We don't know why the wife of this new settlement's mayor is the sister of the sheriff, making a nice power bookend for the town, right? We don't know how the general store owner and his sons behaved after the sheriff forced to them to rescind their forced and illegal occupation of the Widow's ranch. It really bothers me that the class / economics strata don't get any attention. We never learn how the Widow became a successful horse supplier and dealer, despite evidently never hearing of a snubbing post or how to break horses en masse.

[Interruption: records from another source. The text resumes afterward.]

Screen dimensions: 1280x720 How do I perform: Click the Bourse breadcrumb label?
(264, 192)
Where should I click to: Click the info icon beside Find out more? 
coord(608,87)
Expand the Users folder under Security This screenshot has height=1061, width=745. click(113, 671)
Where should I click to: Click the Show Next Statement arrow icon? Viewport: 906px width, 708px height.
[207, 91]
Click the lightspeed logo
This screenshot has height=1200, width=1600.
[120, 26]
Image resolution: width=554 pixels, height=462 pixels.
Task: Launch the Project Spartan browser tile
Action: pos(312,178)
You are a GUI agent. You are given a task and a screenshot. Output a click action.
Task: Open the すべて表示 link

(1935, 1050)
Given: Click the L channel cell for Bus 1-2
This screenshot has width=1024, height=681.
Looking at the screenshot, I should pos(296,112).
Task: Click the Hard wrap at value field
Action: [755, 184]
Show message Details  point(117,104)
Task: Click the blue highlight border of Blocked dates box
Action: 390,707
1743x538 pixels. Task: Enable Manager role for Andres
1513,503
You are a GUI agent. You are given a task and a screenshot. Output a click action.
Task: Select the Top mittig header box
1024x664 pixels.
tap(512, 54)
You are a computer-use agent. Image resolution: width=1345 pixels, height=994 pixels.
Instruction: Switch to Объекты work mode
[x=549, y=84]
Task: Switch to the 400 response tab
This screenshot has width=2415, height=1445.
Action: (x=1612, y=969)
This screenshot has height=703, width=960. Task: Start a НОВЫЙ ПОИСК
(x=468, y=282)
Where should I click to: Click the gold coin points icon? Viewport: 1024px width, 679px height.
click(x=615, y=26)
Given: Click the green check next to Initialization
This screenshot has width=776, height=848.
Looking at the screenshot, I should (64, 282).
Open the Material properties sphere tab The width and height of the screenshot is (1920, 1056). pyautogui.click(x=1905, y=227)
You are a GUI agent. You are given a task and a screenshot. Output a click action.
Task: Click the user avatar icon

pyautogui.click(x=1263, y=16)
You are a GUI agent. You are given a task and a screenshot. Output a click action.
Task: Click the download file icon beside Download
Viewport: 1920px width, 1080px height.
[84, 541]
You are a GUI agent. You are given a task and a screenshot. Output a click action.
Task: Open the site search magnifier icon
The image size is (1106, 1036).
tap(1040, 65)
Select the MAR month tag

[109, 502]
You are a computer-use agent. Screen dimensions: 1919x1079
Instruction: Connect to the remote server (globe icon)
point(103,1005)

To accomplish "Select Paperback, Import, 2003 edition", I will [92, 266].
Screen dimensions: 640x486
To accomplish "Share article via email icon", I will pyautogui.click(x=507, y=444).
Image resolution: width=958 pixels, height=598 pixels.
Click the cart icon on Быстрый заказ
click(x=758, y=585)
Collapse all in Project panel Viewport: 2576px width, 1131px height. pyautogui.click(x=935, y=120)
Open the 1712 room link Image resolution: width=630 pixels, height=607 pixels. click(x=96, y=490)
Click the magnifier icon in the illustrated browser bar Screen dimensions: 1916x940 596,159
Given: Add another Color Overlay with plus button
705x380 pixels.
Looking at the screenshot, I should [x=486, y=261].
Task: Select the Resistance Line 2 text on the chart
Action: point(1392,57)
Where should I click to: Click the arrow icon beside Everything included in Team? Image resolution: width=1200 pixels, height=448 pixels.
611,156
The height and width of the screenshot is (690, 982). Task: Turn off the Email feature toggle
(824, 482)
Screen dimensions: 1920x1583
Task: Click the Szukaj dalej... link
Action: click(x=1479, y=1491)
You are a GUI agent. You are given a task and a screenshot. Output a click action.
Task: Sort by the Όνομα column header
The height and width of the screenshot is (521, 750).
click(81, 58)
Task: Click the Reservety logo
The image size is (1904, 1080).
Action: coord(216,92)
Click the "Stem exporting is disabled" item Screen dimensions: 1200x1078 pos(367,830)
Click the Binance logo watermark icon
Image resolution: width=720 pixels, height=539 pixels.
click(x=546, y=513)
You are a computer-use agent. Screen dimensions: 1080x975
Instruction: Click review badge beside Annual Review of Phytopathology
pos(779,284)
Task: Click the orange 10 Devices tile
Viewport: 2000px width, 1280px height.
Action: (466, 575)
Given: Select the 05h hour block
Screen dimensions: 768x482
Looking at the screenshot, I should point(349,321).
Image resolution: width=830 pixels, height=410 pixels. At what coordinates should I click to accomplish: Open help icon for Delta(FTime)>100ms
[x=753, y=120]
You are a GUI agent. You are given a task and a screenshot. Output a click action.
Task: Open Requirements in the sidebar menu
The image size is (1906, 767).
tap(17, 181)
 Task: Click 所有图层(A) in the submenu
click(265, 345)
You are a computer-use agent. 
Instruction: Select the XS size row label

And in the end it is made cinematically clear, despite what the creators told us, this wasn't the story of a town of women, but of men, particularly one single solitary man, who rides off into the gorgeously shot western scenery for more than the last EIGHT minutes of the final episode's screen time, who is the last thing we see before fading to the credits. How much more unsubverted, non-revisioinist classic western trope can ya get?
So yah -- like Wind River, another New Western I watched this month, this is all surface -- beautiful, gorgeous, meticulous surface -- but not much content.
. . . . Western next up, the second season of Frontier, another Netflix original, located in the very early 18th century, in Canada, featuring the struggle over control of Canada's extraordinarily lucrative fur resources. Among the actors are Jason Momoa, who played Drogo, the Dothraki ruler, who made Daenerys, Mother of Dragons, his wife, and Katie McGrath who plays Morgana Pendragon in the Adventures of Young Merlin series.